**TASK ITEM**
What needs transcribing is the line with "The image size is (1216, 685)." and every line after it to the end of the records, exactly and alone, with no pictures.

------ DATA RECORDS

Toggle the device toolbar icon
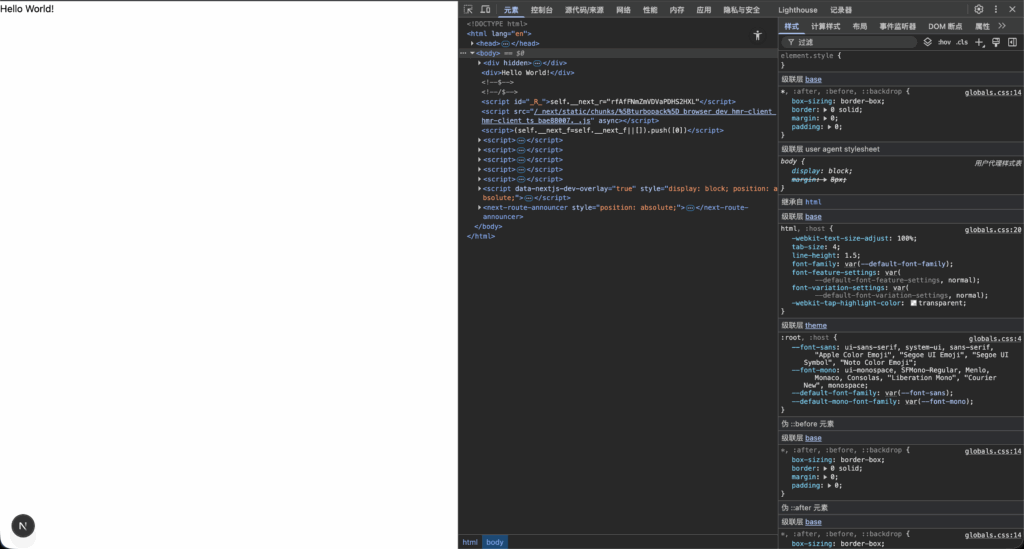The width and height of the screenshot is (1024, 549). click(485, 9)
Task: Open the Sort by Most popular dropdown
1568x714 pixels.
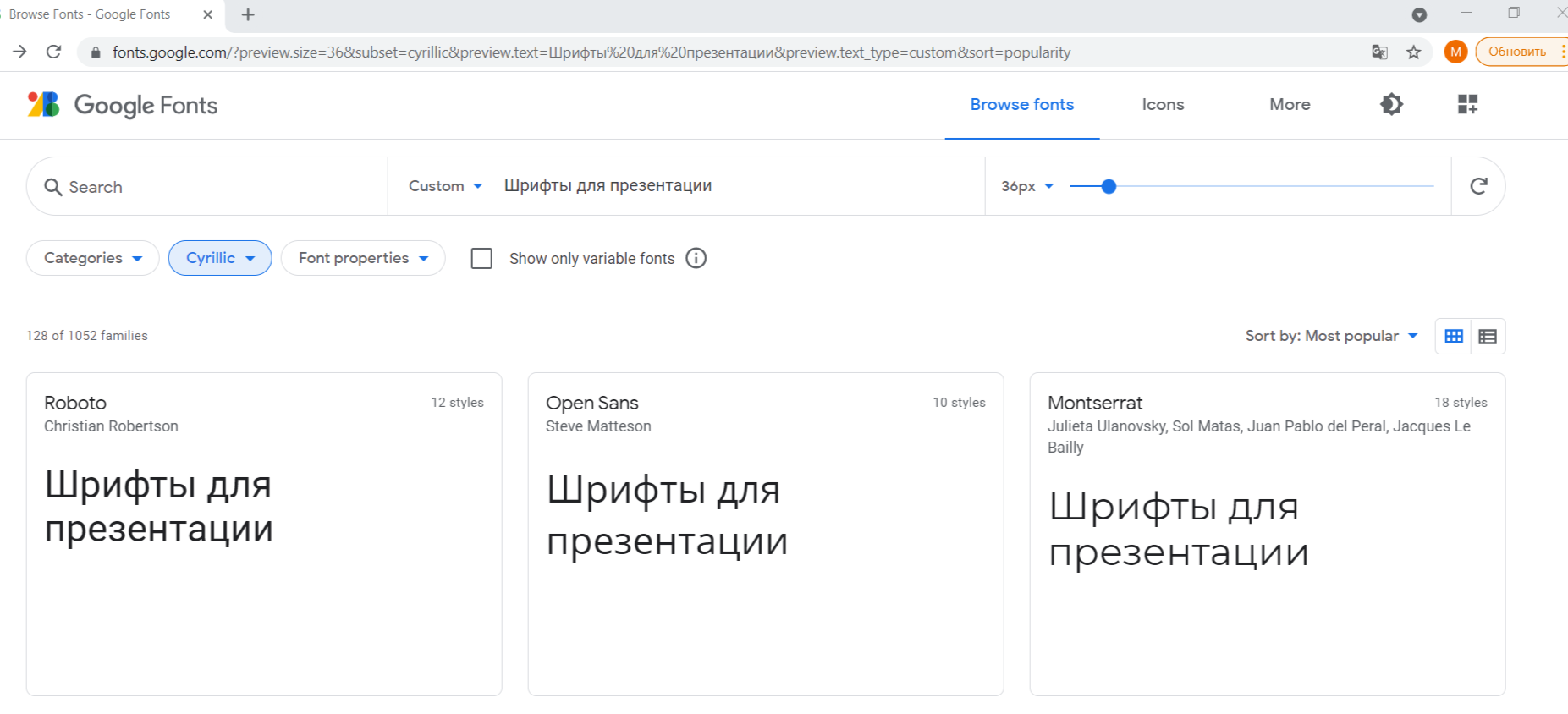Action: tap(1330, 336)
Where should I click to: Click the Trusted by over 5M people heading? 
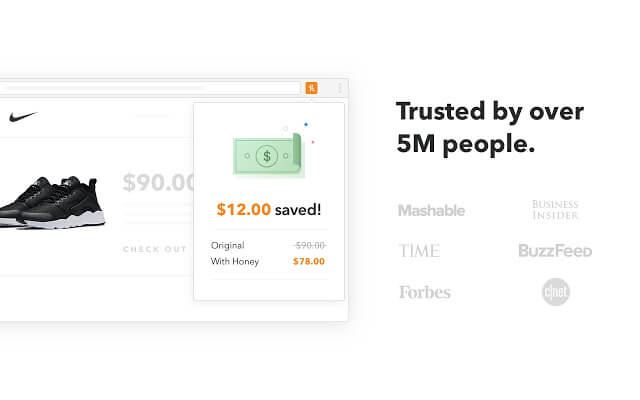[x=490, y=127]
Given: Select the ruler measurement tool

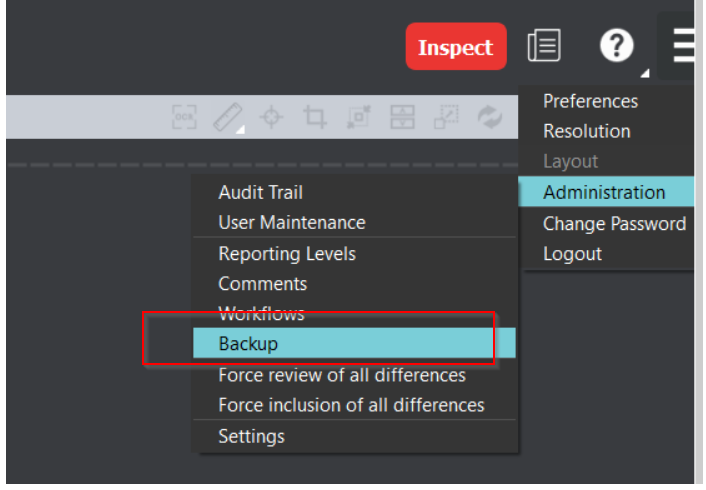Looking at the screenshot, I should point(228,117).
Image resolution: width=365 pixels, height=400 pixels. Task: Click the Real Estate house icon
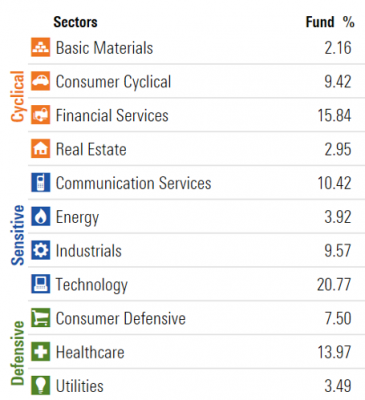[41, 149]
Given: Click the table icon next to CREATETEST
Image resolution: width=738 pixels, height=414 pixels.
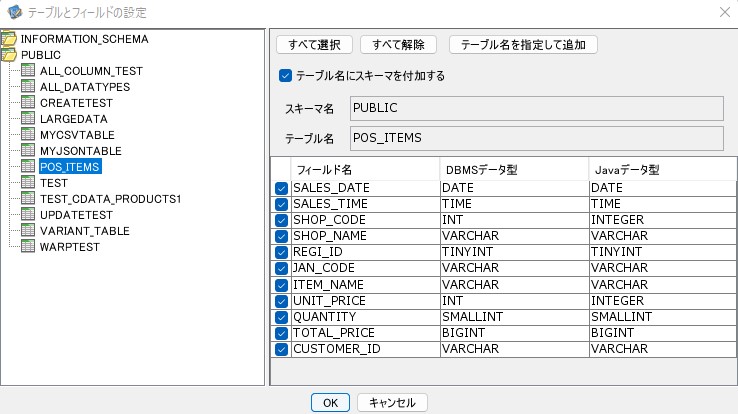Looking at the screenshot, I should (28, 103).
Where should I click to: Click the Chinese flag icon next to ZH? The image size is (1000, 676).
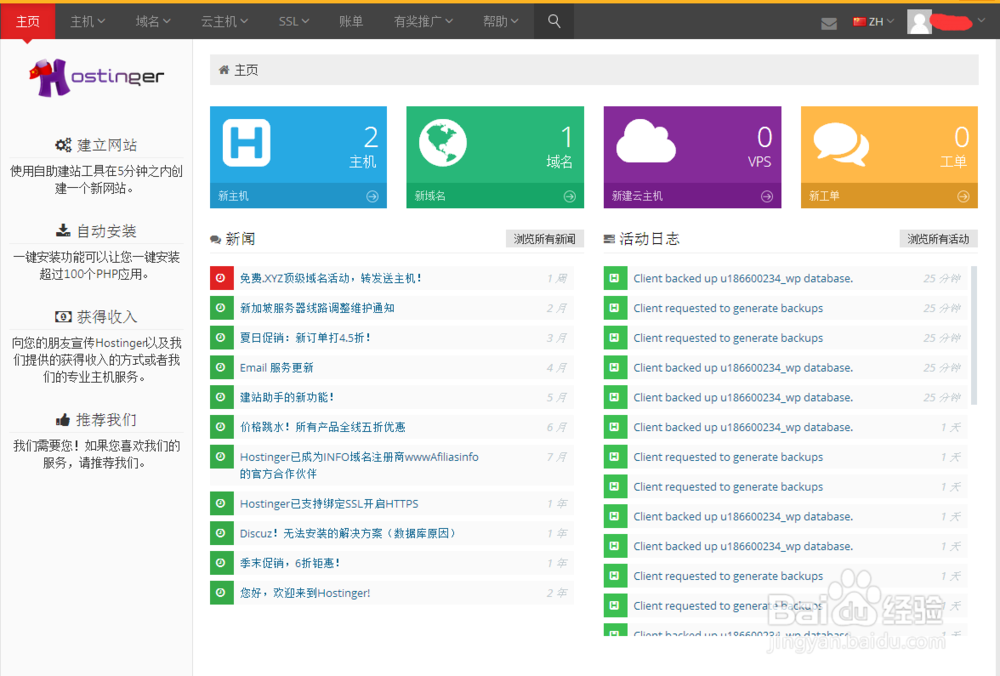pyautogui.click(x=860, y=20)
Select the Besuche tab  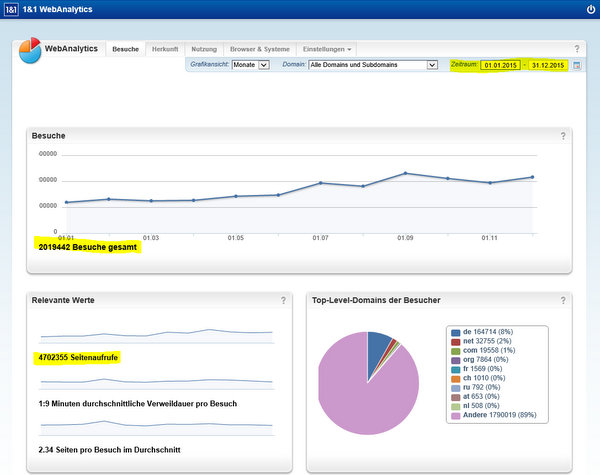(125, 49)
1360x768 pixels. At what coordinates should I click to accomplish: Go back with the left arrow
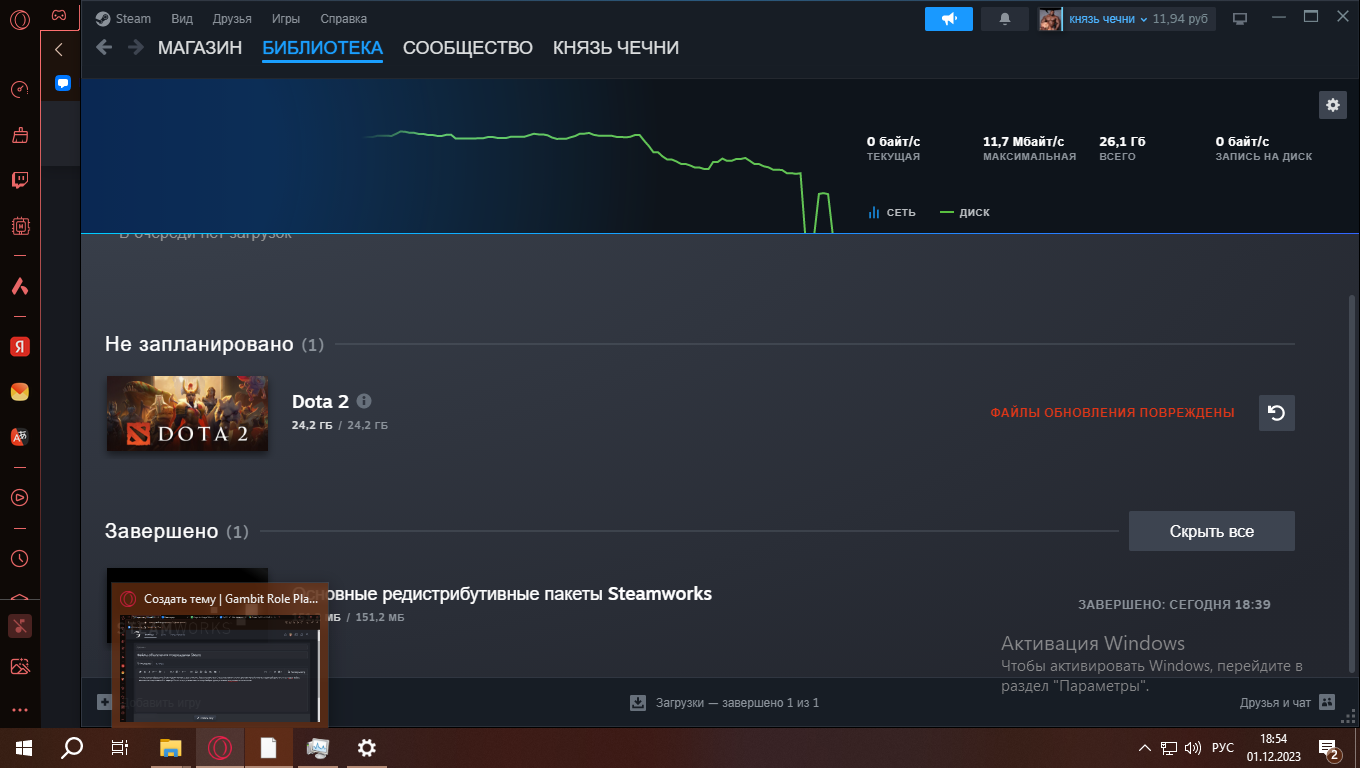click(x=104, y=48)
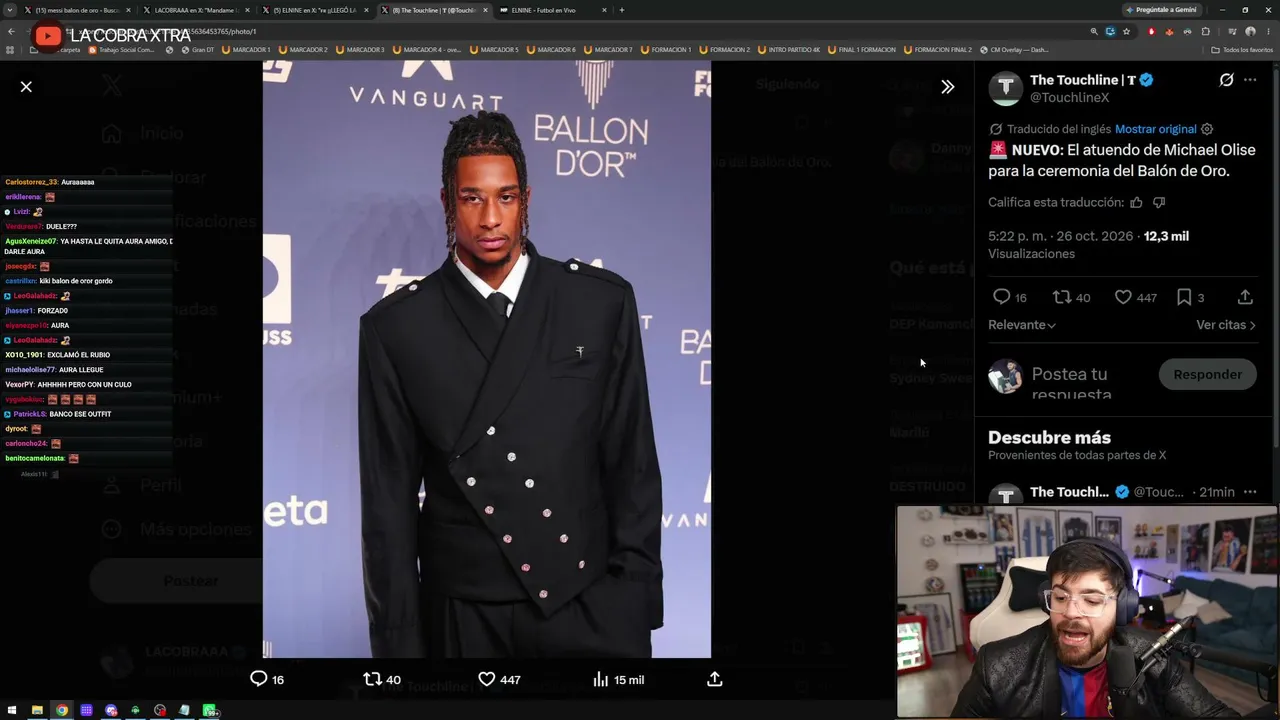This screenshot has width=1280, height=720.
Task: Share the tweet with the sidebar share icon
Action: tap(1245, 297)
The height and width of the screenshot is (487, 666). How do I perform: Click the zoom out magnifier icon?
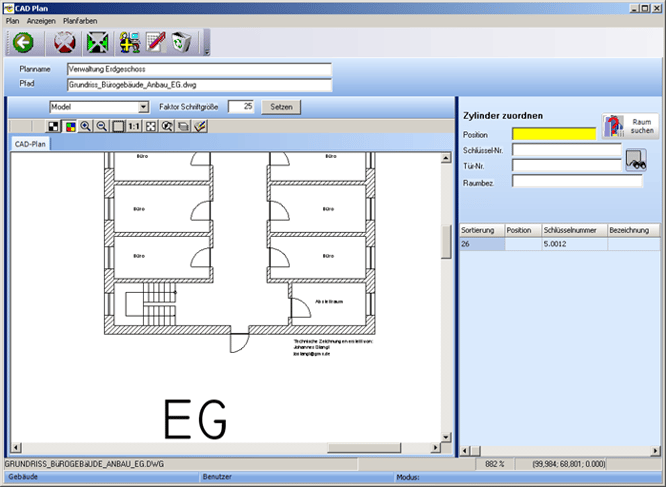101,127
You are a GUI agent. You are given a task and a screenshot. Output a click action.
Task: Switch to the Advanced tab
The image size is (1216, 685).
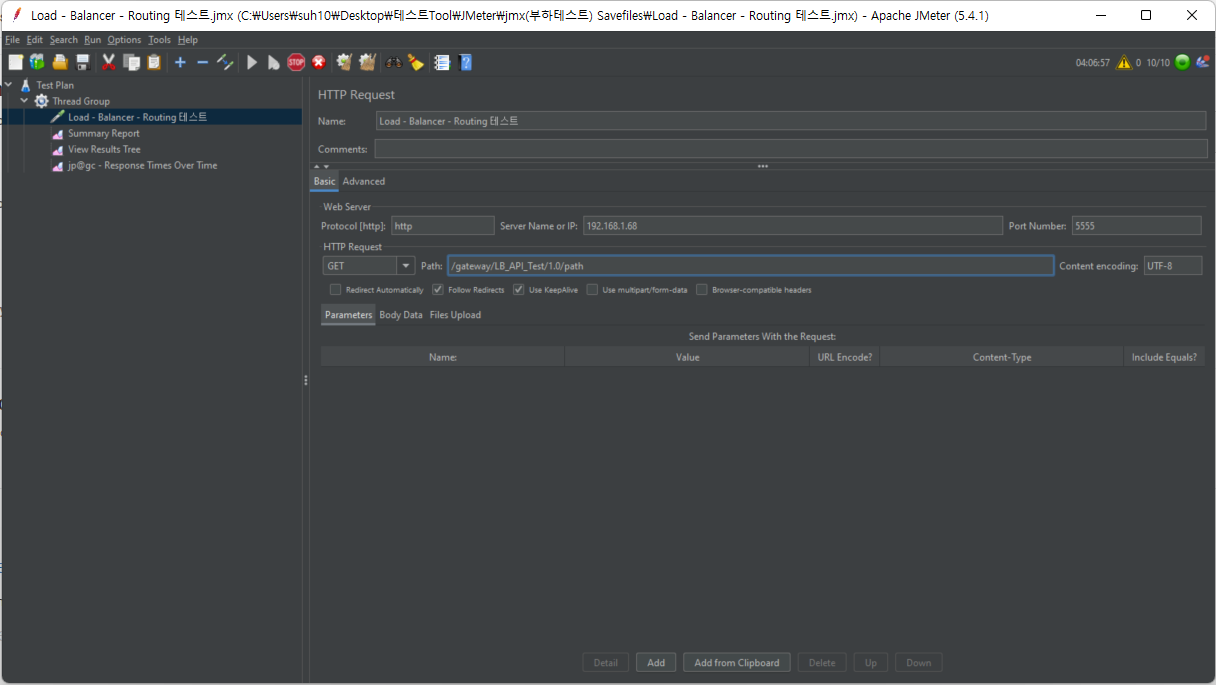pyautogui.click(x=364, y=181)
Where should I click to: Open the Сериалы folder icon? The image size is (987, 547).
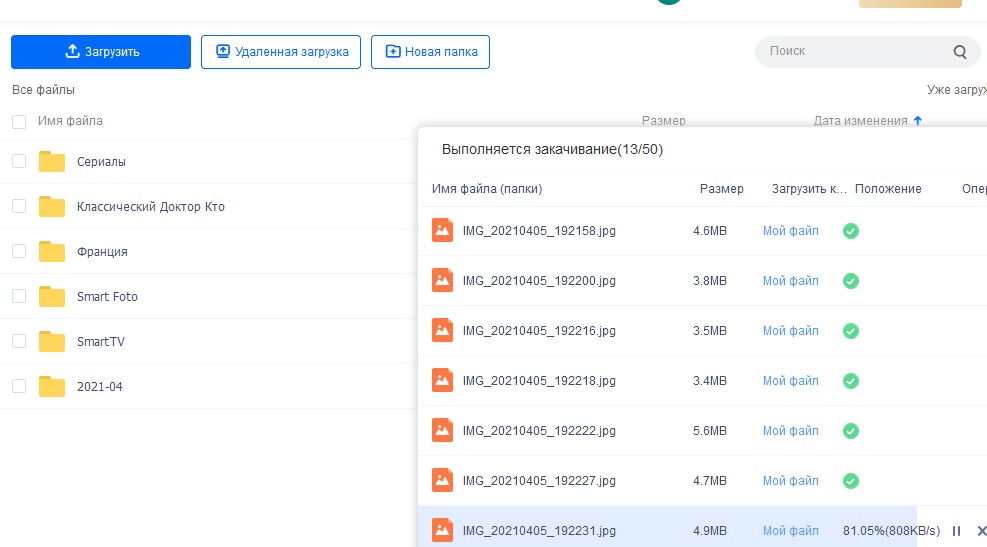[52, 162]
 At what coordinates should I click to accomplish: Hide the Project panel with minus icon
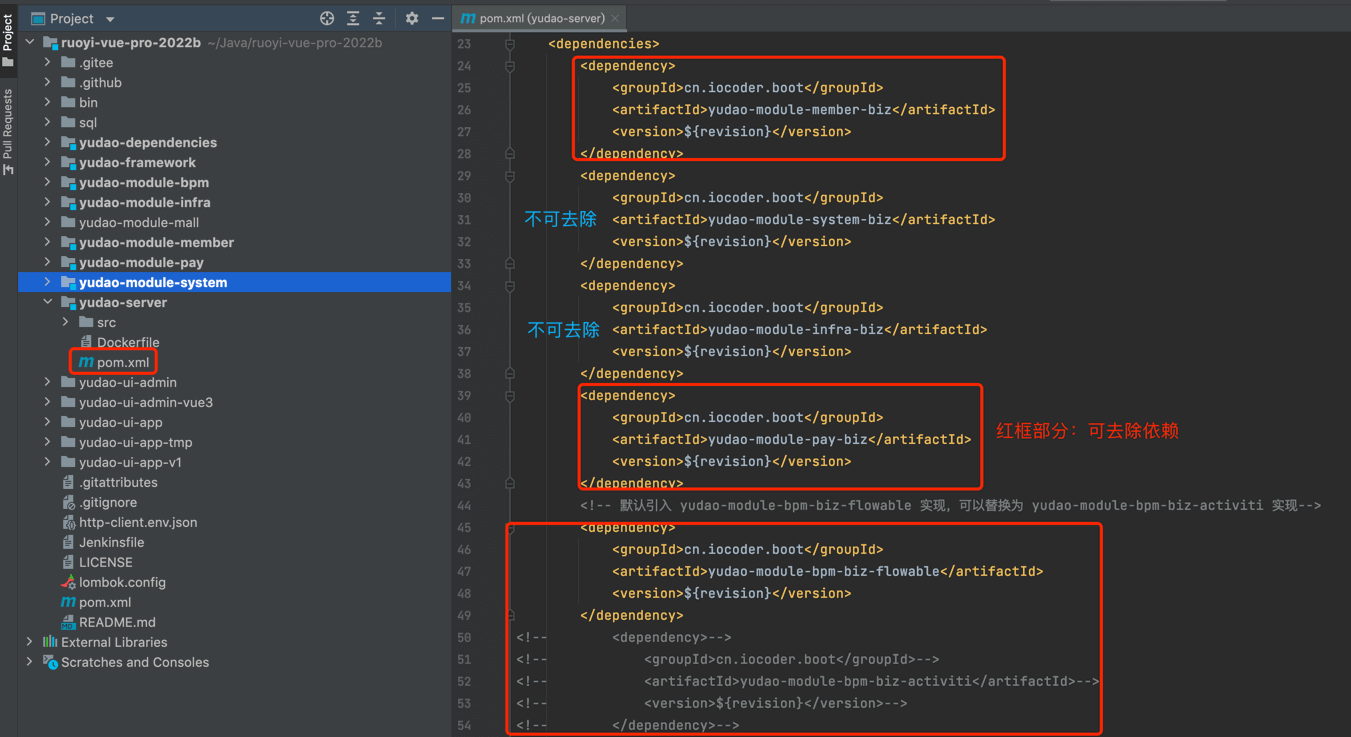(438, 18)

------------

**ANSWER AREA**
The image size is (1216, 685).
pyautogui.click(x=364, y=181)
Where should I click to: Open the Сериалы folder icon? The image size is (987, 547).
[52, 162]
 At what coordinates should I click to accomplish: Hide the Project panel with minus icon
(438, 18)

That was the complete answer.